Acute parkinsonism as an unexpected consequence of pituitary adenoma resection: A case report.

INTRODUCTION: Transsphenoidal resection of pituitary tumors is a surgery performed through the nose and sphenoid sinus to remove pituitary tumors. Disorders of sodium balance are common after transsphenoidal surgery involving the pituitary gland. Here, we report the clinical features of an original case of acute onset parkinsonism later confirmed to be secondary to transsphenoidal resection of pituitary adenoma. PATIENT CONCERNS: A 36-year-old female had received transsphenoidal pituitary resection for pituitary adenoma.
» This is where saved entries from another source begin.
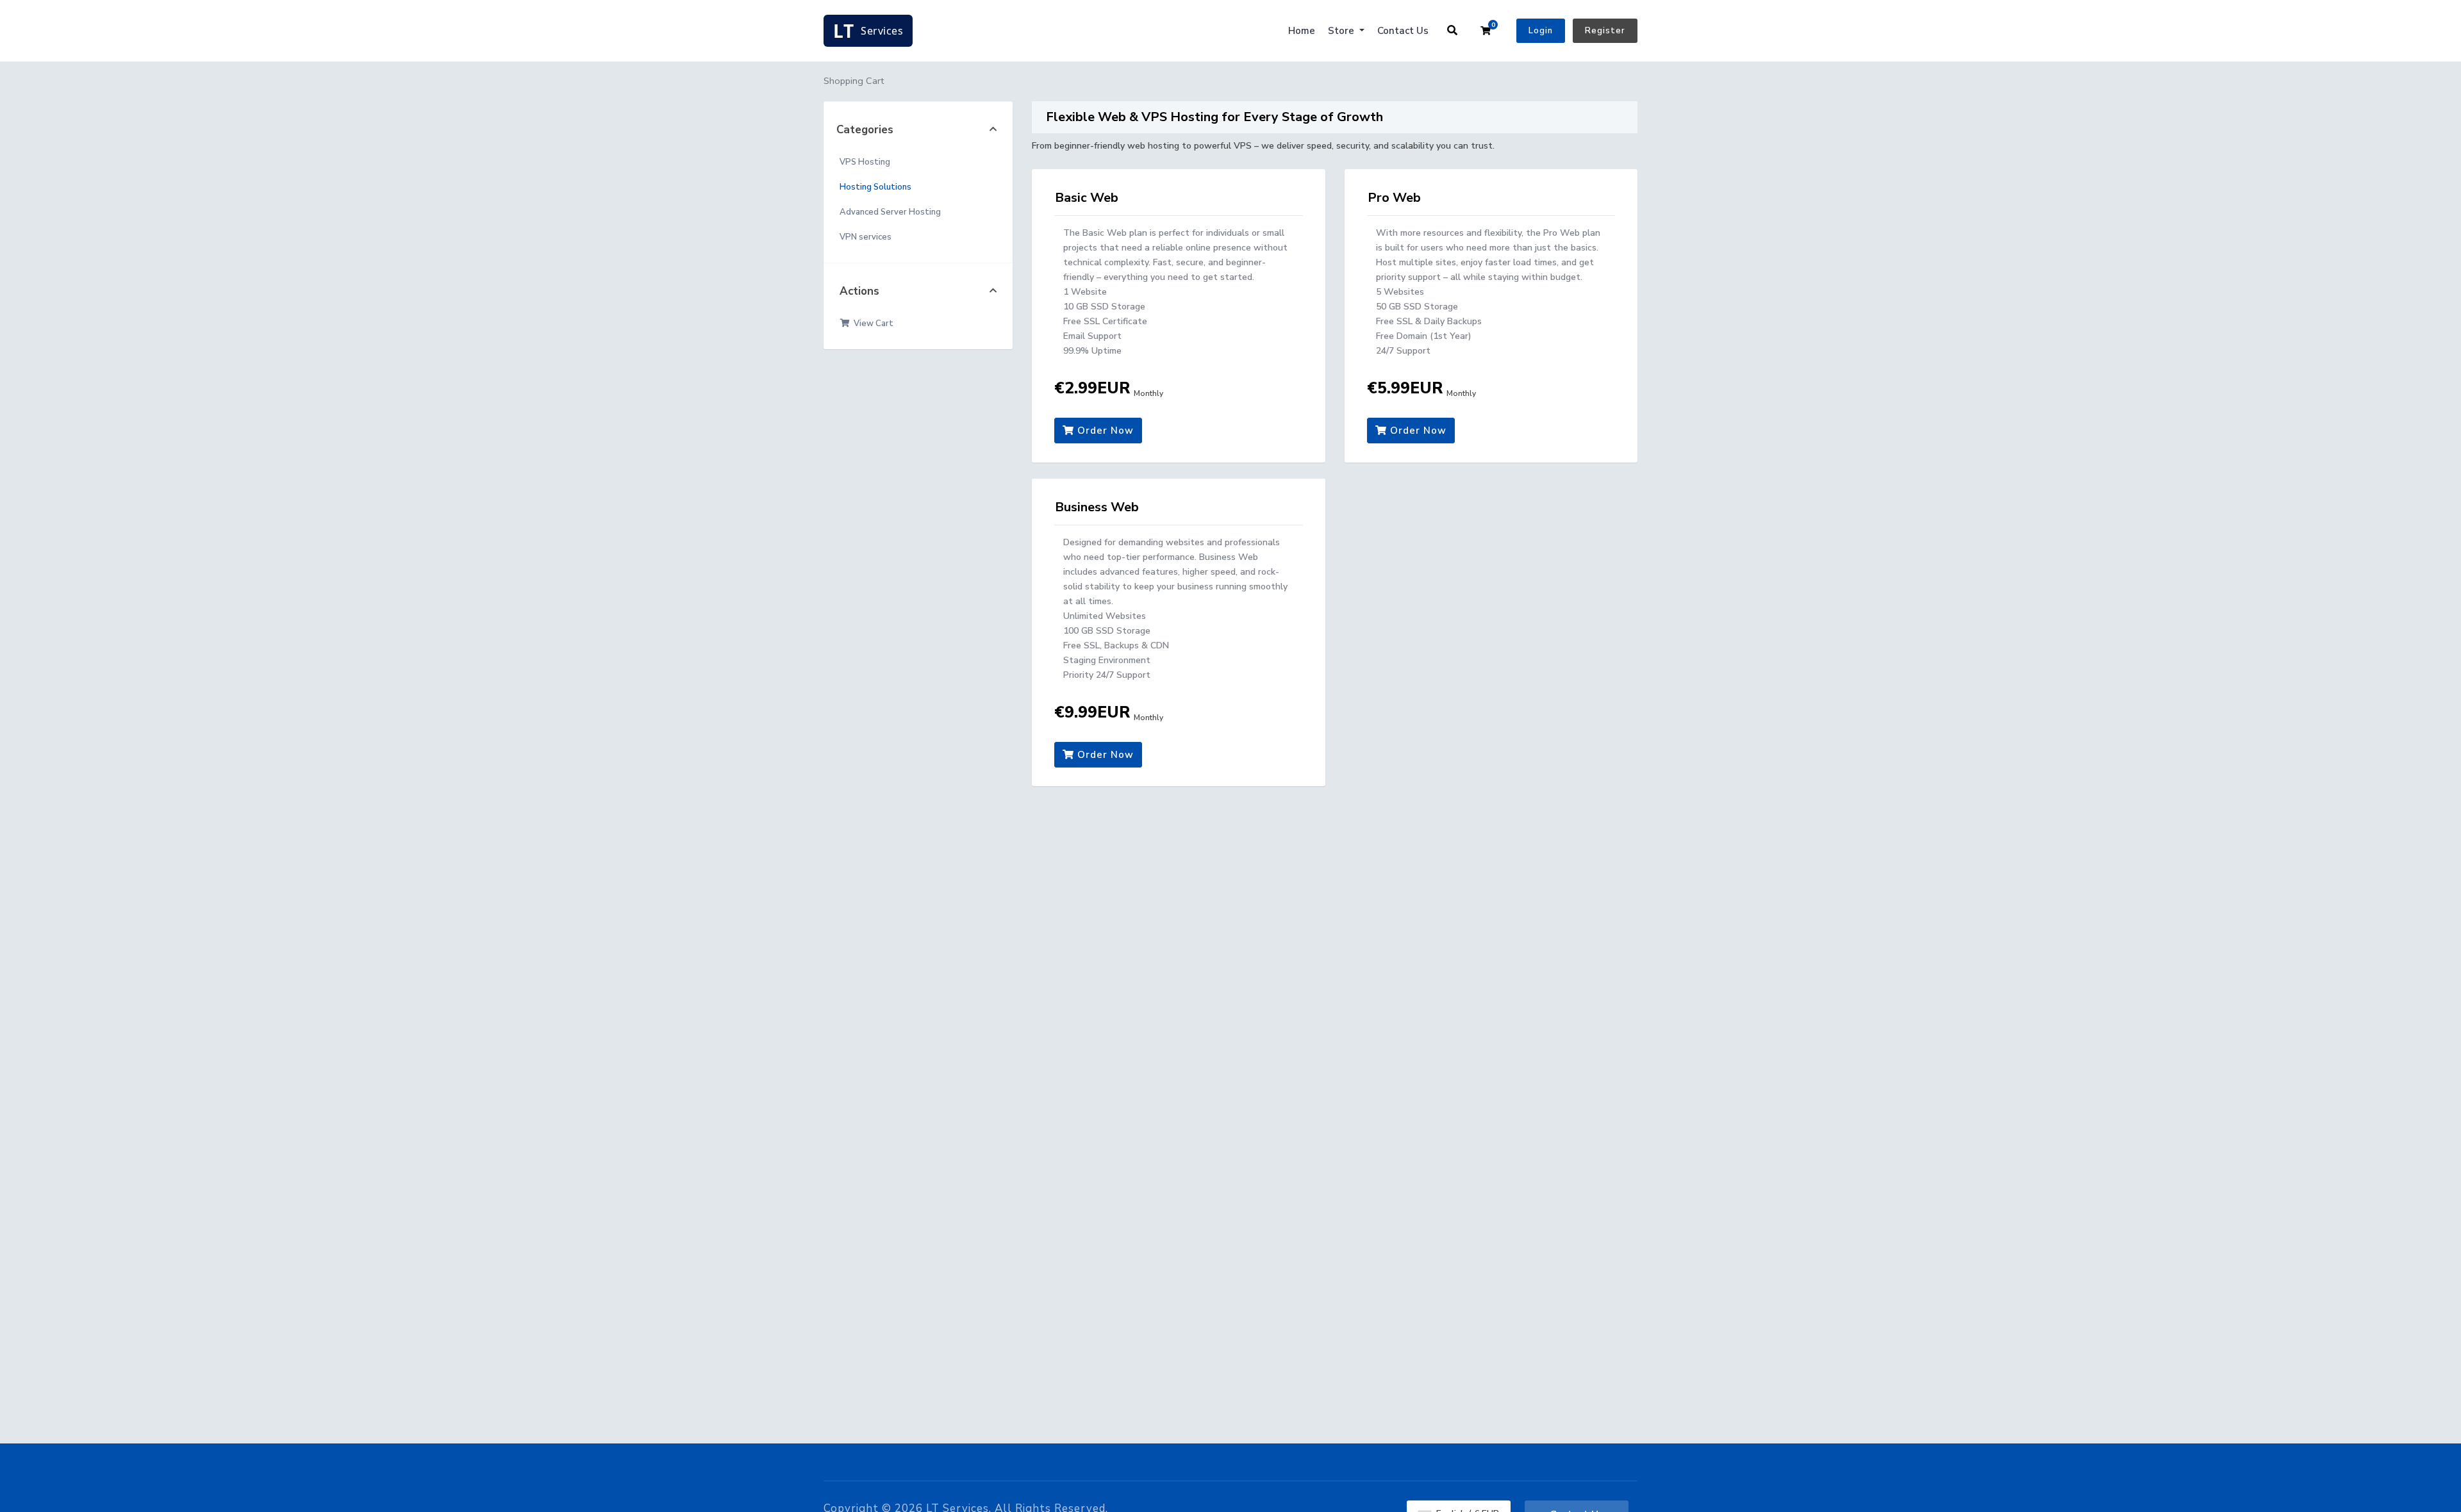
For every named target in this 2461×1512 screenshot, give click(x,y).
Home (1301, 30)
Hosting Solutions (875, 187)
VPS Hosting (865, 162)
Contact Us (1403, 30)
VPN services (865, 237)
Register (1605, 31)
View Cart (871, 323)
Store (1342, 30)
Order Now (1104, 430)
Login (1541, 31)
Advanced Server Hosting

Eight days after the surgery, she suffered from acute onset general weakness and nausea/vomiting. She was diagnosed with hyponatremia for which she was treated. Acute onset ataxia, bilateral hand tremor, and dysarthria were then noted on the 4th day of hyponatremia treatment. DIAGNOSIS: Based on history, clinical manifestation, and MRI brain images, a diagnosis of acute parkinsonism caused by isolated extrapontine myelinolysis (EPM) was made. INTERVENTIONS: Patient was treated with levodopa/carbidopa. OUTCOMES: Patient's symptoms and signs improved gradually and 2 month follow-up MRI brain showed significant resolution of the bilateral lentiform nuclei hyperintensities on the T2-weighted images. Her neurological deficits had subsided completely. LESSONS: This case highlights an unexpected association between transsphenoidal resection of pituitary tumors and acute parkinsonism which is a treatable manifestation of EPM. Correction of hyponatremia following transsphenoidal pituitary resections should be preceded cautiously because even gradual correction of hyponatremia can produce myelinolysis.